À son retour, réchauffé par présence féline, Giovanni s’est étendu sur le ventre de tout son long. Ses épines dorsales forment des pointes d’où partent les côtes, et quand il s’étire, avec une éternelle langueur, ses muscles se meuvent sous sa peau veiné de bleu et ses omoplates crèvent le dos comme des bourgeons d’ailes. Un bref bâillement, l’N-GE reprend vie avant de laisser pendre un bras où les stigmates de la rouille tracent des étoiles le long de ses veines.

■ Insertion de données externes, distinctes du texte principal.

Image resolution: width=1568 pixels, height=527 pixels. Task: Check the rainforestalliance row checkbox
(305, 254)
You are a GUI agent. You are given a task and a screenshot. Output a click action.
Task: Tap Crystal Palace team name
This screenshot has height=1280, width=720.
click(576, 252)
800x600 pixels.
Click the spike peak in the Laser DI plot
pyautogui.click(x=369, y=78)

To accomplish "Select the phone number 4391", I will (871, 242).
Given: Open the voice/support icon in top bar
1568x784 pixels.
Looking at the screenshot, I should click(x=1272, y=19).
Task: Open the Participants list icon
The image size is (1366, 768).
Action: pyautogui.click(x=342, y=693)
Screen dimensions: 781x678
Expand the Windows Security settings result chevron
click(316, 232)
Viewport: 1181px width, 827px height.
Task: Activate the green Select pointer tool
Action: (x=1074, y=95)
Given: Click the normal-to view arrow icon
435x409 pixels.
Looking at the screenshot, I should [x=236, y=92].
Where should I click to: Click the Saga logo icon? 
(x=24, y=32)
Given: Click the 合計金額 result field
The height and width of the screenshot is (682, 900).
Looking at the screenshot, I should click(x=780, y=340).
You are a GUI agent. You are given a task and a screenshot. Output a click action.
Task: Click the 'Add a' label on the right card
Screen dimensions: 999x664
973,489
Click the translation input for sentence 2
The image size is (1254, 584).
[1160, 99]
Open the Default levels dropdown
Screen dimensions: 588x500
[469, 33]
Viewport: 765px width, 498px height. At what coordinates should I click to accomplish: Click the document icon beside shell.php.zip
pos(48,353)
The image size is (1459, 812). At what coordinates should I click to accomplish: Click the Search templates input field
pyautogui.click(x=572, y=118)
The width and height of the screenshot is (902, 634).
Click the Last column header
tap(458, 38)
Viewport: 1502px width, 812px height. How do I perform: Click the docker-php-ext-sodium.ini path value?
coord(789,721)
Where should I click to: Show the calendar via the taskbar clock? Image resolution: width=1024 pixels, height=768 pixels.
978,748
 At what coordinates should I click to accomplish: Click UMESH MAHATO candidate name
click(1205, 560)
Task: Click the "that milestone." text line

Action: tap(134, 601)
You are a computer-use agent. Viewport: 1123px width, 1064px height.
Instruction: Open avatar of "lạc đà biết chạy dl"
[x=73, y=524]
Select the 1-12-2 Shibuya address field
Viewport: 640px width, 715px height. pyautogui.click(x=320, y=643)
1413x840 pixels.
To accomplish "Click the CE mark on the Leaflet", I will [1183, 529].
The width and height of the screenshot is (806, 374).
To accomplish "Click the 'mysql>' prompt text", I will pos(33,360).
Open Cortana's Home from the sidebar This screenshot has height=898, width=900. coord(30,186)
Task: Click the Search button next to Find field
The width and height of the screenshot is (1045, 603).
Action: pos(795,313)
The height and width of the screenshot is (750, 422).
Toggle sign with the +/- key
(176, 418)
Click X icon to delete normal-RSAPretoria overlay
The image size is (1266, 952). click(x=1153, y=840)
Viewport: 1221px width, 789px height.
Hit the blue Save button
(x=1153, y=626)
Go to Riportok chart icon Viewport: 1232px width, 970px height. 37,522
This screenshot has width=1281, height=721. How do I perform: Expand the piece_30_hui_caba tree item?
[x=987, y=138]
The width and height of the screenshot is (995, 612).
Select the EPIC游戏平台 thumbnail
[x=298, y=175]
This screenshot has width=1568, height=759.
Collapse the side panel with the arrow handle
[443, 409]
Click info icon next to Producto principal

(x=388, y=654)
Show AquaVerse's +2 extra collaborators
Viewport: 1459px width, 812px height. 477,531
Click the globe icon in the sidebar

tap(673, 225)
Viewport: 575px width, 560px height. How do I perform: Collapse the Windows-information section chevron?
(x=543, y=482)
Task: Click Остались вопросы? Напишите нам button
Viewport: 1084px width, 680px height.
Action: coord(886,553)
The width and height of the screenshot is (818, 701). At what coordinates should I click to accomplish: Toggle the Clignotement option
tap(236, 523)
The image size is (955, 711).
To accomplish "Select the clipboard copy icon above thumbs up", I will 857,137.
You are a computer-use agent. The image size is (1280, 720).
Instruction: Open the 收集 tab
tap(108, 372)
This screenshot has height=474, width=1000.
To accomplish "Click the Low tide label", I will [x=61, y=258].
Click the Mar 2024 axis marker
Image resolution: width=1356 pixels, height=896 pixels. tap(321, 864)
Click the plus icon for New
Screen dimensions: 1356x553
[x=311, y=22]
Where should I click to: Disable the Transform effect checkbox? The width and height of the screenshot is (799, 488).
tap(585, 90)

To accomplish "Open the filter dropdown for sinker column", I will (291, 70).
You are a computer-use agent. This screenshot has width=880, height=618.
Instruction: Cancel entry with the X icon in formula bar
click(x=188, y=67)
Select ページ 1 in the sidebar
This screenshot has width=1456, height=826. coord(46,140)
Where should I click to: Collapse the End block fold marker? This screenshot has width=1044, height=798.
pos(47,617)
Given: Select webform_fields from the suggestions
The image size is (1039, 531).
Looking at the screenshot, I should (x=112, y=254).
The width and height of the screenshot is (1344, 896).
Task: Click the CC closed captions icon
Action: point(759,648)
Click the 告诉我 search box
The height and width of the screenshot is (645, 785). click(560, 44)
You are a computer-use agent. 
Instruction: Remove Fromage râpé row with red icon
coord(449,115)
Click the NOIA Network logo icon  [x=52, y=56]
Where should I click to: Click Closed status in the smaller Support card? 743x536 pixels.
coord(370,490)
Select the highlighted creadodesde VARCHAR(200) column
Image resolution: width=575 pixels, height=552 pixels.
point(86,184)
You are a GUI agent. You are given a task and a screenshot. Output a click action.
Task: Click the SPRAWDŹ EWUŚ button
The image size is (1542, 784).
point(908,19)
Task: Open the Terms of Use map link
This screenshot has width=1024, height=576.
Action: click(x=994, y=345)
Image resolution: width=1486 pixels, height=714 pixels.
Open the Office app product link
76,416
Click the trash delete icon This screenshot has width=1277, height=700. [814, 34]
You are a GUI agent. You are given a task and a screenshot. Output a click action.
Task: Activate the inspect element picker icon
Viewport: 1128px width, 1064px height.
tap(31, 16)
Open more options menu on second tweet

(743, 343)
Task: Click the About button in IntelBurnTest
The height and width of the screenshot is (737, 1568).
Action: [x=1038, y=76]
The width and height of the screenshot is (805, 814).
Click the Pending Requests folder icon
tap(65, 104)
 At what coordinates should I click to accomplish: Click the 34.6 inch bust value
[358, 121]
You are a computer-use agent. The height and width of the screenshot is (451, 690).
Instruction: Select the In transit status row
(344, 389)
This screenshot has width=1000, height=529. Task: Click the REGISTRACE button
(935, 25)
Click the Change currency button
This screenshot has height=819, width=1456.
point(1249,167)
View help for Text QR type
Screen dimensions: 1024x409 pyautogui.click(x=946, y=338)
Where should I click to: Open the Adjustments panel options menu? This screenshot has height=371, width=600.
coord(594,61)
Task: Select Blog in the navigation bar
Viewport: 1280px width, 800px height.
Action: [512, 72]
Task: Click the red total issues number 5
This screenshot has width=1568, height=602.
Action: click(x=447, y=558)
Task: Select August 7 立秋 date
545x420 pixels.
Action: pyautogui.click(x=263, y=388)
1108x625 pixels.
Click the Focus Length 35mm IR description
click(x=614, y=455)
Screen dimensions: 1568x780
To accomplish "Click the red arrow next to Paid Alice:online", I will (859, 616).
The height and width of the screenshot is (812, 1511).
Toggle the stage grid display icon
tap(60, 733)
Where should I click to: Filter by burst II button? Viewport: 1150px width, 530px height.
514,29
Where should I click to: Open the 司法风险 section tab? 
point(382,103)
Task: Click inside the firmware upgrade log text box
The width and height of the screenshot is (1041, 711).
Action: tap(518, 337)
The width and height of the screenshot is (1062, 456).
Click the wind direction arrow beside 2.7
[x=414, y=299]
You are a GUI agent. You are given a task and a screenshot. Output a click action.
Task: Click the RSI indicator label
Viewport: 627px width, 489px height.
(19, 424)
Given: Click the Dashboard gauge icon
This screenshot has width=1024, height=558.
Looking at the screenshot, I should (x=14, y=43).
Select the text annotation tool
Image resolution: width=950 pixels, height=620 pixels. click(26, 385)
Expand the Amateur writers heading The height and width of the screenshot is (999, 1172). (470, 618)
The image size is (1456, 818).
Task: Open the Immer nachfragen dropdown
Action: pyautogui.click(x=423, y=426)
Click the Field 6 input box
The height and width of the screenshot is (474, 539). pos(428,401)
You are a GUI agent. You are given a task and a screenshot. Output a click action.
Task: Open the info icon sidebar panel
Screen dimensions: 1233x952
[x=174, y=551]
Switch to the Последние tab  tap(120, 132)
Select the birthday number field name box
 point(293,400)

— Il est beau hein, souffle Pavel toujours enfoncé dans son fauteuil. Si c’est pas dommage de se mettre dans un état pareil... Mais ils sont tous comme ça. Les Chasseurs supportent pas qu’on les sépare. Ça les rend dingues. Toujours par deux ! comme on dit.

Vyacheslav déplie un plaid pour couvrir l’N-GE ; non sans un regard réprobateur à son comparse.

— Ouais, mais avec l’autre, c’est… niet.

S’entendre parler, il a l’impression de radoter le dialogue d’une mauvaise romance. Néanmoins, rien n’est plus vrai. J’aurais pas dit non au package complet mais… compliqué. Voilà. Le gamin n’en a jamais lâché un mot, pas même lorsqu’il l’a ramassé dans un état lamentable aux docks, piqué à l’ox jusqu’entre les orteils. Ce jour-là, Vyacheslav aurait plus lui demander de se fourrer un taser pleine charge dans le cul, l’N-GE l’aurait exaucé pour une pincée de rouille. C’était déjà pas flambant à la glace, mais dehors et sans famille, c’était déplorable.

Pavel ne dirait pas non à un rapprochement stratégique et Vyacheslav sait qu’il le jalouse pour ça ; cette mainmise qu’il semble avoir sur l’N-GE. Des conneries bien sûr, bien qu’il laisse le bénéfice du doute au gamin. Autant éviter que Pavel lui refourgue encore plus de came. Faut quand même qu’il y voit clair une poignée d’heure par jour, enfin plutôt par nuit, pour ce qu’ils ont à accomplir. Et puis, faut voir l’état de sa gueule. Vyacheslav se promet de l’envoyer chez un bon dentiste une fois rentée au pays, c’est juste pas possible de mettre sa bite là-dedans.

Ayant bien compris qu’il n’aurait aucune ouverture, Pavel se lève et grommelle une excuse bidon puis ressort braver la tempête dehors. Si cet enfoiré pouvait voir la bonne idée de passer par-dessus un bastingage, ça faciliterait la suite des opérations.